From: Georgios Amanakis <gamanakis@gmail.com>
To: "Toke Høiland-Jørgensen" <toke@toke.dk>
Cc: Jonathan Morton <chromatix99@gmail.com>,
Cake List <cake@lists.bufferbloat.net>
Subject: Re: [Cake] cake at 60gbit
Date: Thu, 5 Jul 2018 19:48:07 -0400 [thread overview]
Message-ID: <CACvFP_hR3WZ4m++HZB_Mixo3Fw4hOxRjmxCqa6E+K85ixd3WiQ@mail.gmail.com> (raw)
In-Reply-To: <8736wxco28.fsf@toke.dk>
[-- Attachment #1: Type: text/plain, Size: 5350 bytes --]
I am going to give it a try, with your patch applied tonight and report.
Thank you!
George
On Thu, Jul 5, 2018, 6:31 PM Toke Høiland-Jørgensen <toke@toke.dk> wrote:
> Toke Høiland-Jørgensen <toke@toke.dk> writes:
>
> > Jonathan Morton <chromatix99@gmail.com> writes:
> >
> >>> On 3 Jul, 2018, at 1:23 am, Toke Høiland-Jørgensen <toke@toke.dk>
> wrote:
> >>>
> >>> My hunch is that this has something to do with the way mlx5 uses
> >>> multiple receive queues (and thus multiple CPUs). Which is probably
> >>> different from veth...
> >>
> >> At this stage I'm pretty confident it has nothing to do with Cake, and
> >> everything to do with the Mellanox hardware and driver. It does strike
> >> me that Linux' default handling of multiqueue hardware doesn't map
> >> very well to the qdisc interface.
> >
> > Well, it doesn't happen with fq_codel, so even if it is a driver bug, it
> > is being triggered by cake specifically...
>
> Right, so finally got some time to investigate this further.
>
> I suspected that cake_dequeue() was looping forever, so I added some
> debug statements to investigate this; and turns out I was right. Using
> the debug patch below, in unlimited mode I get loop aborts on loop 'i'
> for unlimited mode and loop 'l' if I enable the shaper at 70 gbit. It
> happens pretty reliably, but only when I load up the link sufficiently
> (need 4-6 TCP flows which get ~50 Gbps of total throughput).
>
> The weird thing is that what appears to be happening, is that cake
> somehow gets into a state where sch->q.qlen is >0 while all tin backlogs
> are 0. I have no clue how this happens; as far as I can tell, all
> changes to tin_backlog are paired with a change to q.qlen.
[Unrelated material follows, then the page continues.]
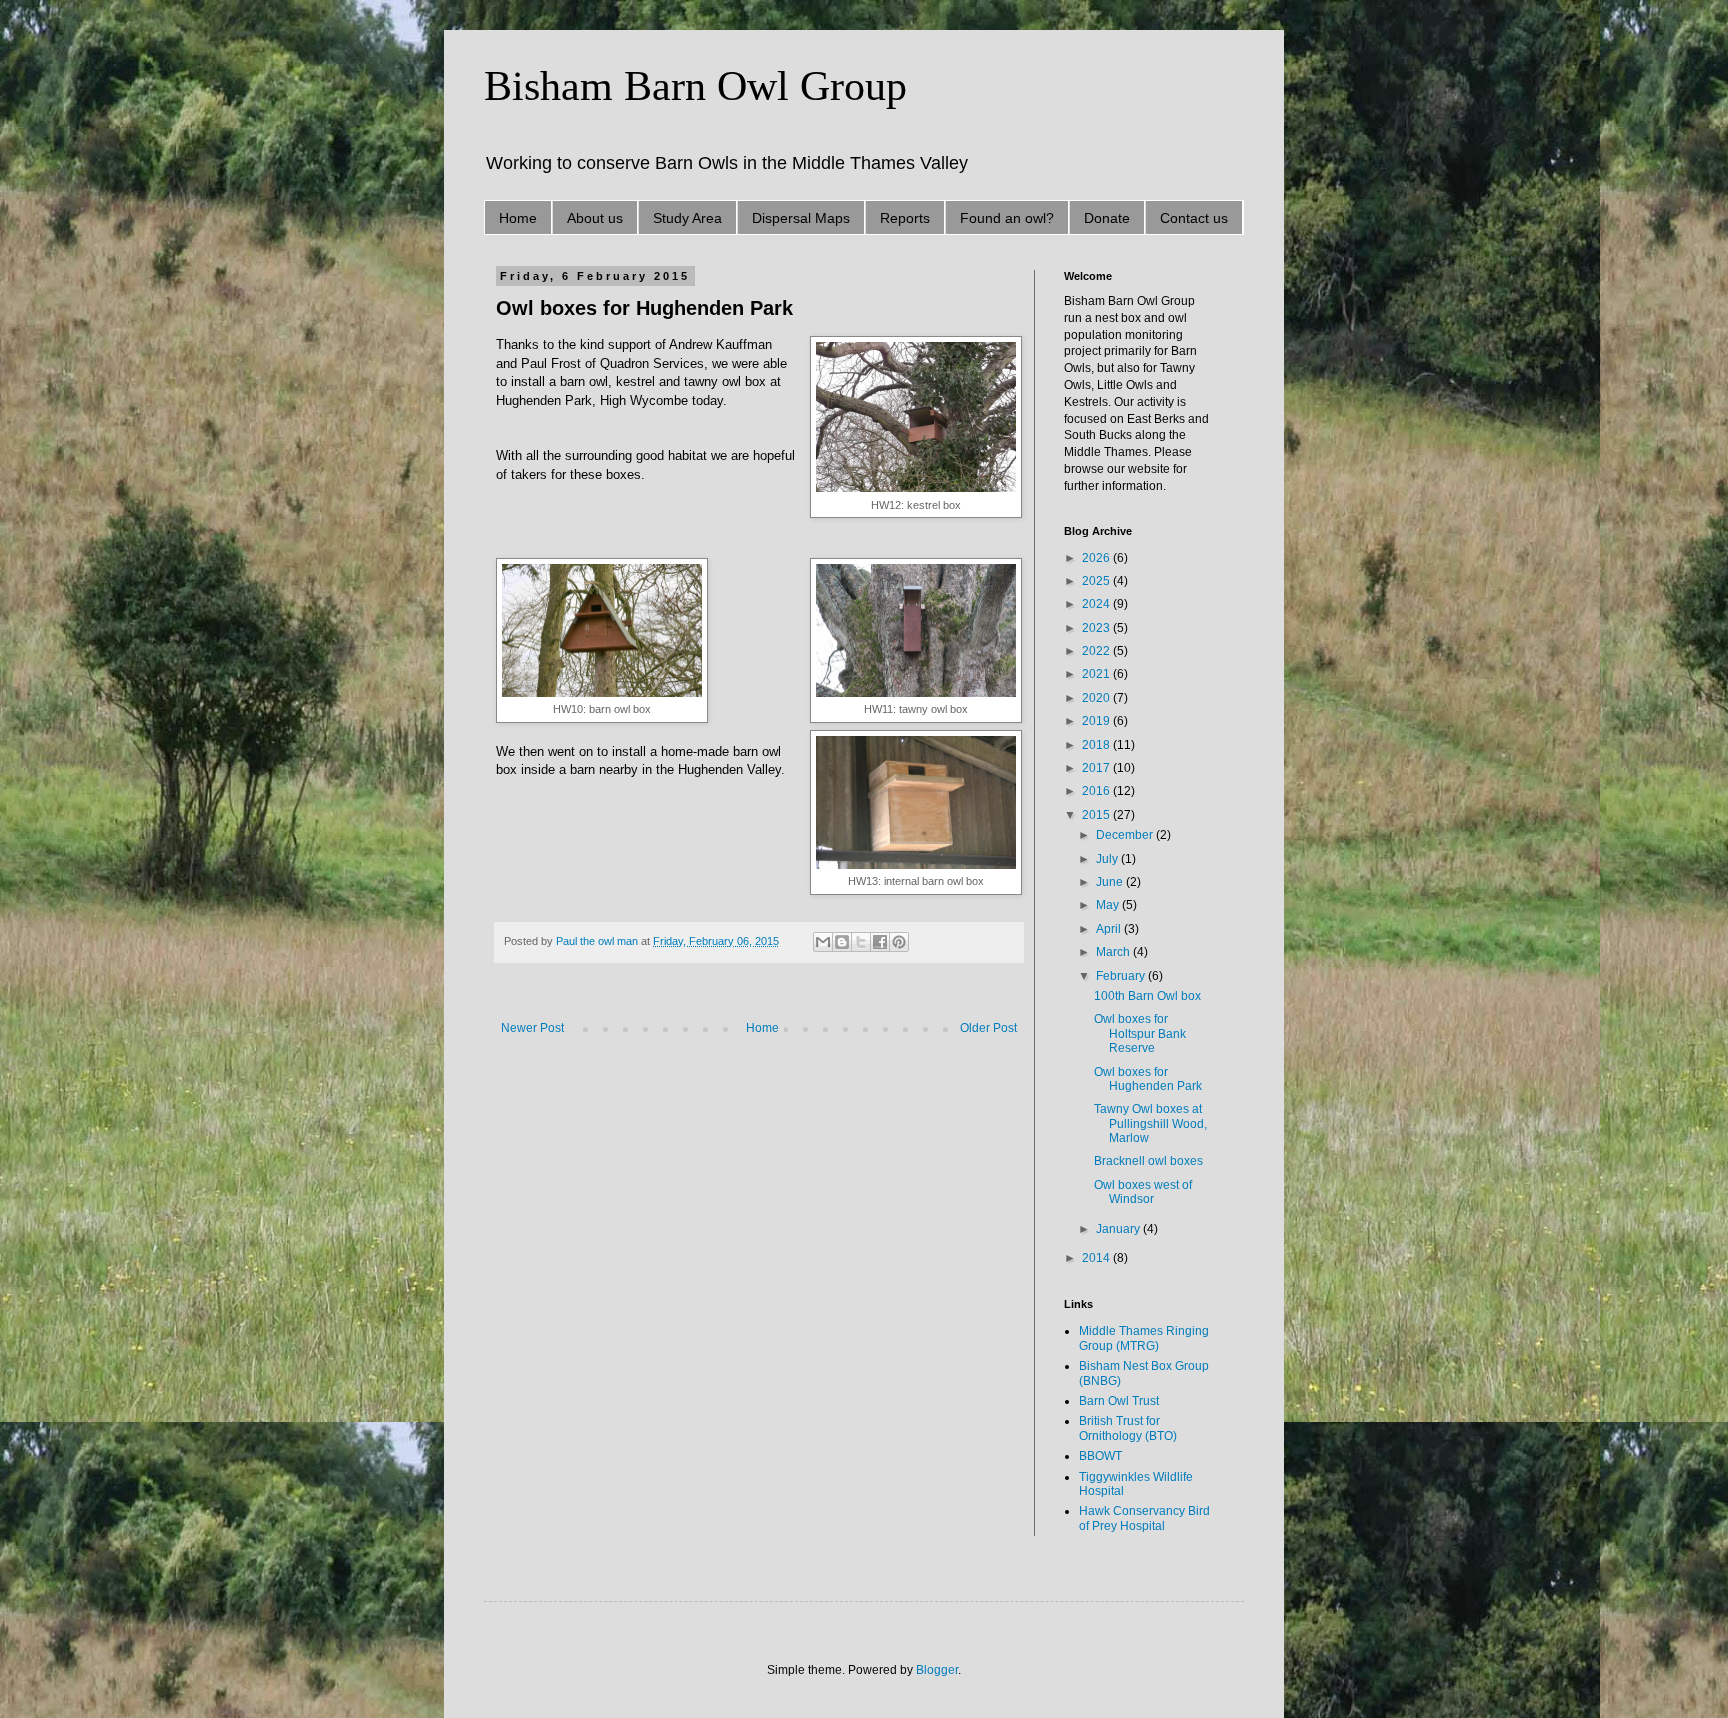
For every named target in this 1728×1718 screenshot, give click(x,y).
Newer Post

The only
> thing outside of cake itself that modifies q.qlen is peek(), which is
> not being used here.
>
> I'm giving up for tonight; if anyone else has any ideas, I'm all ears.
>
> -Toke
>
> Sample debug output:
>
> [ 5456.068281] Loop counter i hit 100k; aborting! i 100001 j 0 k 180 l 3 m
> 0 qlen 2 qbkllog 33184 tin 2 deficit 172 tot backlog 0
>
> With this debug patch:
>
> @@ -1892,6 +1892,20 @@ static struct sk_buff *cake_dequeue(struct Qdisc
> *sch)
> u64 delay;
> u32 len;
>
> + int i=0,j=0,k=0,l=0,m=0;
> +
> +#define COUNT_LOOP(v) do { \
> + if (++v > 100000) { \
> + int tot_bkl = 0; \
> + struct cake_tin_data *t; \
> + int n; \
> + for(n=0,t = q->tins; n < CAKE_MAX_TINS; n++,t++)
> \
> + tot_bkl += t->tin_backlog; \
> + net_warn_ratelimited("Loop counter " #v " hit
> 100k; aborting! i %d j %d k %d l %d m %d qlen %d qbkllog %d tin %d deficit
> %d tot backlog %d", i, j, k, l, m, sch->q.qlen, sch->qstats.backlog,
> q->cur_tin, b->tin_deficit, tot_bkl); \
> + return NULL; \
> + } \
> + } while(0);
> +
> begin:
> if (!sch->q.qlen)
> return NULL;
> @@ -1912,6 +1926,7 @@ begin:
> /* In unlimited mode, can't rely on shaper timings, just
> balance
> * with DRR
> */
> + i=0;
> while (b->tin_deficit < 0 ||
> !(b->sparse_flow_count + b->bulk_flow_count)) {
> if (b->tin_deficit <= 0)
> @@ -1923,6 +1938,7 @@ begin:
> q->cur_tin = 0;
> b = q->tins;
> }
> + COUNT_LOOP(i);
> }
> } else {
> /* In shaped mode, choose:
> @@ -1960,8 +1976,10 @@ retry:
> head = &b->old_flows;
> if (unlikely(list_empty(head))) {
> head = &b->decaying_flows;
> - if (unlikely(list_empty(head)))
> + if (unlikely(list_empty(head))) {
> + COUNT_LOOP(j);
> goto begin;
> + }
> }
> }
> }
> @@ -2008,6 +2026,7 @@ retry:
> flow->set = CAKE_SET_SPARSE_WAIT;
> }
> }
> + COUNT_LOOP(k);
> goto retry;
> }
>
> @@ -2050,6 +2069,7 @@ retry:
> srchost->srchost_refcnt--;
> dsthost->dsthost_refcnt--;
> }
> + COUNT_LOOP(l);
> goto begin;
> }
>
> @@ -2075,6 +2095,8 @@ retry:
> kfree_skb(skb);
> if (q->rate_flags & CAKE_FLAG_INGRESS)
> goto retry;
> +
> + COUNT_LOOP(m);
> }
>
> b->tin_ecn_mark += !!flow->cvars.ecn_marked;
>
>
>
>
[-- Attachment #2: Type: text/html, Size: 7083 bytes --]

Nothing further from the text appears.